A recent study conducted in seven parks in Beijing, to evaluate the effects of irrigation with the reuse of waste water (Chen et al. 2015), showed an increase of nutrients in the soil, such as nitrogen and phosphorus, with an increase of the organic substance of 6–17%, without significant pH changes. It had already been observed, in fact, that the organic carbon present in the recycled water can stimulate the activity of soil microorganisms (Ramirez-Fuentes et al. 2002).

The reuse of wastewater for snowmaking would provide a greater amount of nutrients at the disposal of vegetation on the ski run, which can assume about 19 g/hab/d of organic substance, 8 g/hab/d of Ntot, 2.8 g/hab/d of P2O5, 5 g/hab/d of K2O (Masotti 2011); considering that the turf suffers damage during the winter season with skiing, and with slope preparation by snow groomers, a subsequent lawn hydroseeding could be hypothesized, which would benefit the greater contribution of nutrients contained in the water of melting artificial snow (Cernusca & Tappeiner 1990; Rixen et al. 2004).

STUDY AREA AND CURRENT WATER SUPPLY SYSTEM

Camigliatello Silano is a mountain highland situated 1,300 m above sea level. The local economy is based mainly on tourism and agriculture.

* [WHAT TO WORK ON]:
1: According to the snowmaking extract, how high above sea level is Camigliatello Silano?
2: Write out the snowmaking extract from "The reuse of wastewater" to "tourism and agriculture.", putting "forestry" in place of "tourism".
3: Does each statement agree with the snowmaking extract? Answer yes or no, and quote the words that decide it. (a) The Beijing study found significant changes in soil pH. (b) The Beijing study was carried out in seven parks. (c) Camigliatello Silano's economy rests mainly on tourism and agriculture.

* [GIVEN INFORMATION]:
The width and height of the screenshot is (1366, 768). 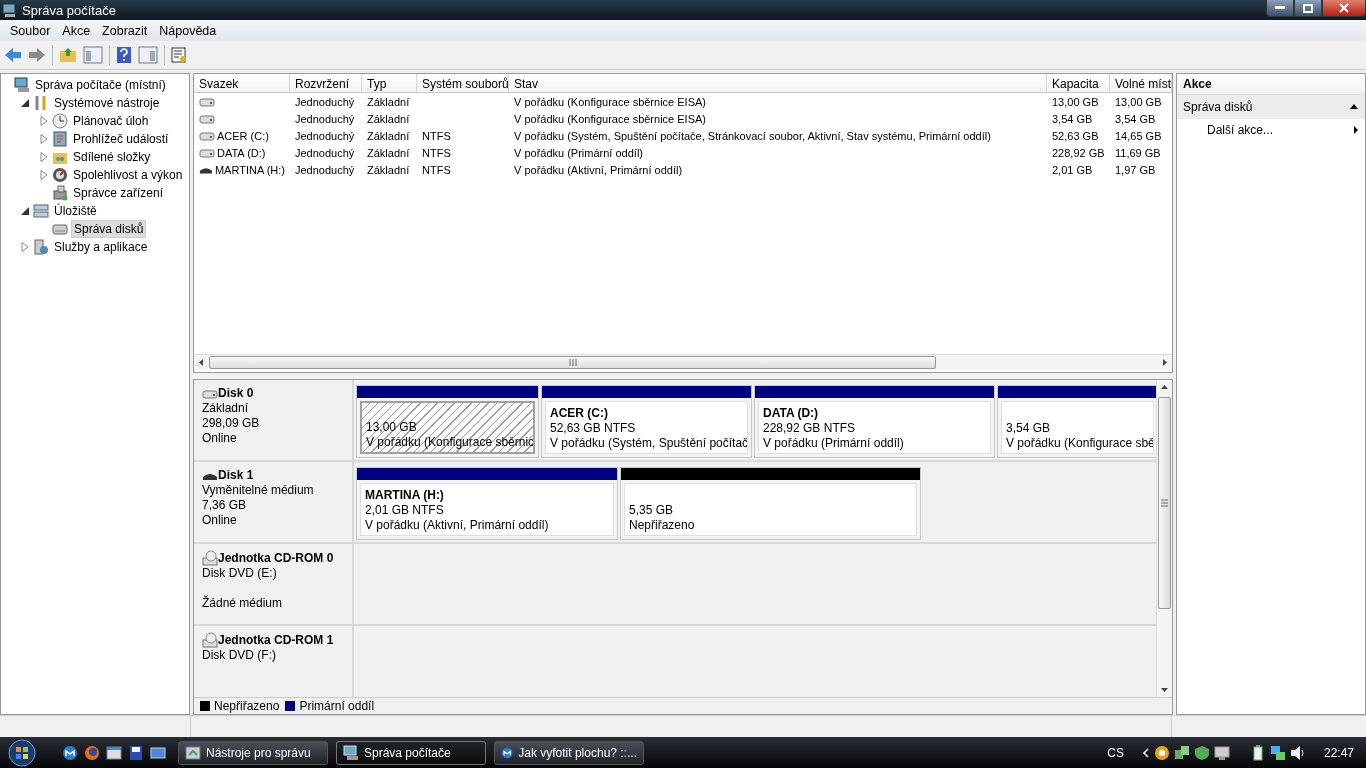 I want to click on disk-state: Žádné médium, so click(x=243, y=604).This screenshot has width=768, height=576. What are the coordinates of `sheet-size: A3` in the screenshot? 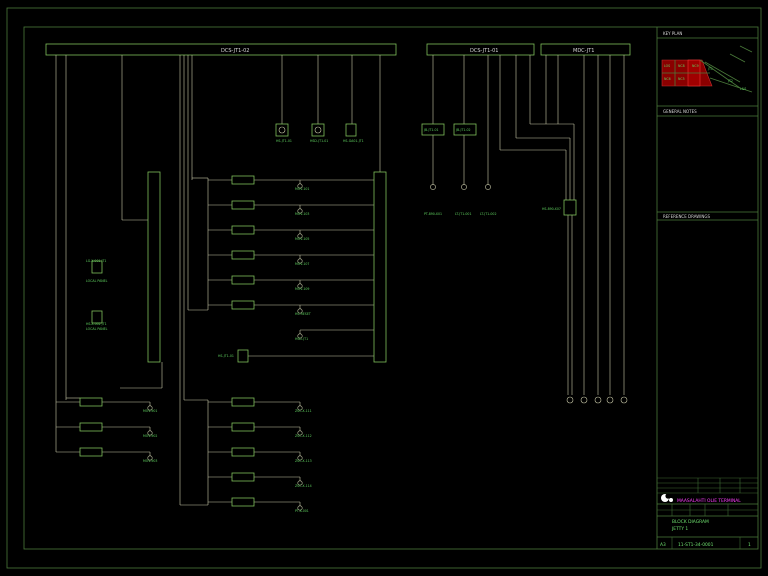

* [RESULTS FOR EACH TASK]:
1: 1,300 m above sea level.

2:
The reuse of wastewater for snowmaking would provide a greater amount of nutrients at the disposal of vegetation on the ski run, which can assume about 19 g/hab/d of organic substance, 8 g/hab/d of Ntot, 2.8 g/hab/d of P2O5, 5 g/hab/d of K2O (Masotti 2011); considering that the turf suffers damage during the winter season with skiing, and with slope preparation by snow groomers, a subsequent lawn hydroseeding could be hypothesized, which would benefit the greater contribution of nutrients contained in the water of melting artificial snow (Cernusca & Tappeiner 1990; Rixen et al. 2004).

STUDY AREA AND CURRENT WATER SUPPLY SYSTEM

Camigliatello Silano is a mountain highland situated 1,300 m above sea level. The local economy is based mainly on forestry and agriculture.

3:
(a) No: "without significant pH changes"
(b) Yes: "conducted in seven parks in Beijing"
(c) Yes: "The local economy is based mainly on tourism and agriculture."